The project shows how by directly involving marginalised groups you can create sustainable solutions with a new method for developing urban spaces that involve both the socially marginalised population and other citizen groups in a change process.
Quality of Life & Accessibility
The temporary city park in Vesterbro, Copenhagen, Enghave Minipark, was used by a diverse group. According to Vesterbro Local Committee, particularly the local beer-drinkers were successfully involved in the project and therefore gained a very unique sense of belonging and pride in the place. People from the social services go and talk with the beer drinkers in the park, who say that they use the facilities like a community ‘social welfare office’ and help each other. Besides getting a space for the local beer drinkers, many other groups also use the park, including families with children, young people who are partying and people on their way home from work. The diverse group of users of the urban space feel safe and welcome.
“We’ve never heard of any problems in the park, neither from the local club SSB [Studenter Settlements Boldklub] nor from others. It is also a place where children are not afraid to come.

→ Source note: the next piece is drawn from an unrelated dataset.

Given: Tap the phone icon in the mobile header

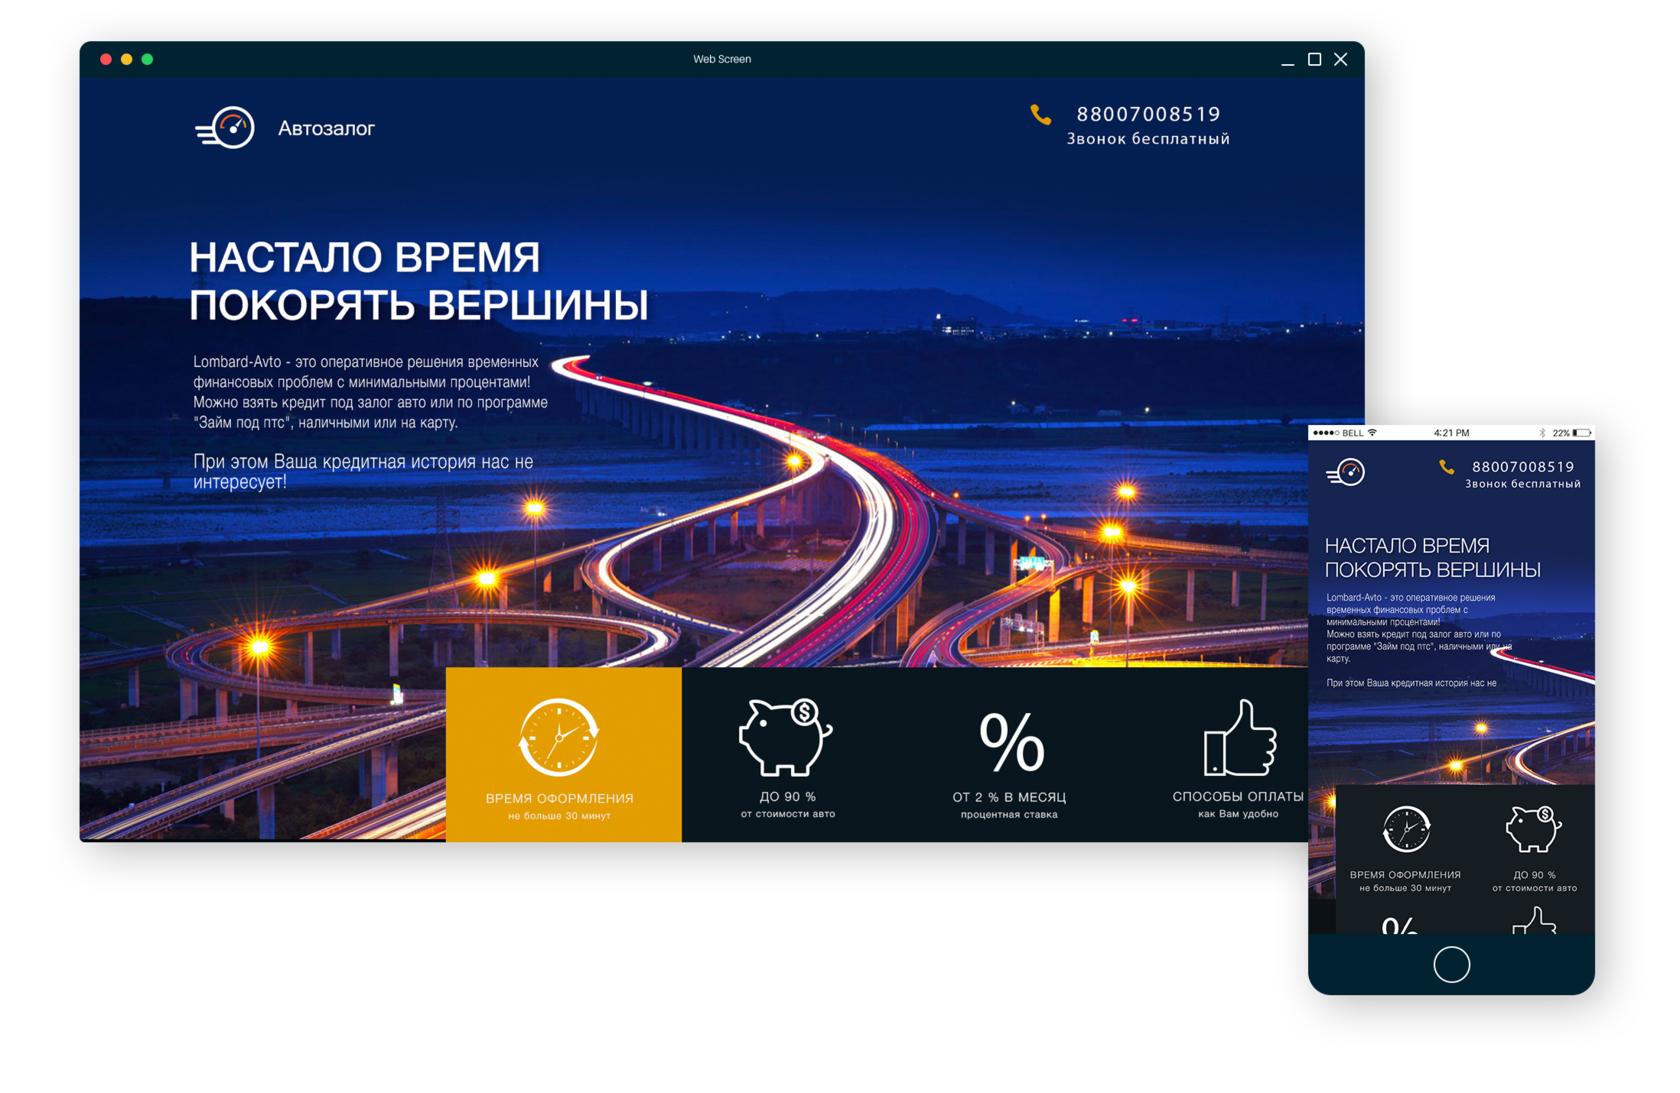Looking at the screenshot, I should click(1446, 467).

We have investigated it in connection with an analysis of safety of children in Vesterbro.” Erling Hagemann, Vesterbro Culture Centre, Danish Ministry of Social Affairs 2010.
Identity
Visual artist Kenneth A. Balfelt, who was the initiator and key person in the development of the project kept a process log and conducted interviews with local beer drinkers during the process. In 2010, the report ‘Byen som dagligstue? Byfornyelse med plads til socialt udsatte’ (The city as your living room? Urban renewal with room for socially marginalised people) was prepared by the team behind Enghave Minipark, published by the Ministry of Social Affairs. According to the evaluation of Enghave Minipark, the project shows how by directly involving marginalised groups you can create sustainable solutions with a new method for developing urban spaces that involve both the socially marginalised population and other citizen groups in a change process.
“[...] people with their own context of understanding can contribute just as much as professionals. The beer drinkers are ‘super users’ of this type of urban space. They sit there most of the day, year round. No urban planner, anthropologist, architect or local officer has the same experience in the public space. Our job was therefore to articulate this knowledge and translate it into physical and process-related solutions – and making them aware that they possessed this knowledge.” Kenneth Balfelt, visual artist.
About the case
The thing that made the Enghave Minipark project so special was the remarkably successful involvement of users that resulted in an urban space that accommodates the needs of different users. The project serves as a ‘rehousing’ of the many socially marginalised people in the area, who used Enghave Plads as a place to meet. Requests for ‘green’, ‘natural’, ‘robust’ and ‘room for all’ was incorporated into the final project which featured a 45-metre bench, a covered pavilion, a public convenience, a grill, a fountain and an urban garden. Besides having the users develop and build the facilities, they were also the ones running and maintaining the place until Enghave Plads was reestablished when the metro construction was complete.